- _Supplied records_:

::::::::::

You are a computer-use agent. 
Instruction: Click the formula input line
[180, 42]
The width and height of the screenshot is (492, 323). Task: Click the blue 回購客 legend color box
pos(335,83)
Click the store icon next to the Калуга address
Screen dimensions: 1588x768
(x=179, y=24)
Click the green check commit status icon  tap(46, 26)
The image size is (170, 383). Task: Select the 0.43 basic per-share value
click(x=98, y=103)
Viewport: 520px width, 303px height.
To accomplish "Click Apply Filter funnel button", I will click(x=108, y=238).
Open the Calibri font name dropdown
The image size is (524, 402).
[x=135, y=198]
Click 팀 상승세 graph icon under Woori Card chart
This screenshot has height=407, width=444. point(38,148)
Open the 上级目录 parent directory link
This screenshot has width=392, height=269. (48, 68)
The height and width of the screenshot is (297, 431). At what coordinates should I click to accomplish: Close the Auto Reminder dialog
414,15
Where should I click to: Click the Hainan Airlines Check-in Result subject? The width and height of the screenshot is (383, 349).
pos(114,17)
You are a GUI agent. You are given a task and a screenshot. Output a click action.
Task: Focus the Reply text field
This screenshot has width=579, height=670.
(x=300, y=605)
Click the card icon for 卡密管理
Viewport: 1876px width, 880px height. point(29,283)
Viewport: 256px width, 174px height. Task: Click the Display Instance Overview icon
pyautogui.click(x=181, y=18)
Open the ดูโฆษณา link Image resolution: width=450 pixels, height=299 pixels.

::::::::::

- _Exercise prompt_:
Scan the material above and copy every line that holds the string "agent".

- _Output for this task_:
You are a computer-use agent. 
You are a GUI agent. You are given a task and a screenshot. Output a click action.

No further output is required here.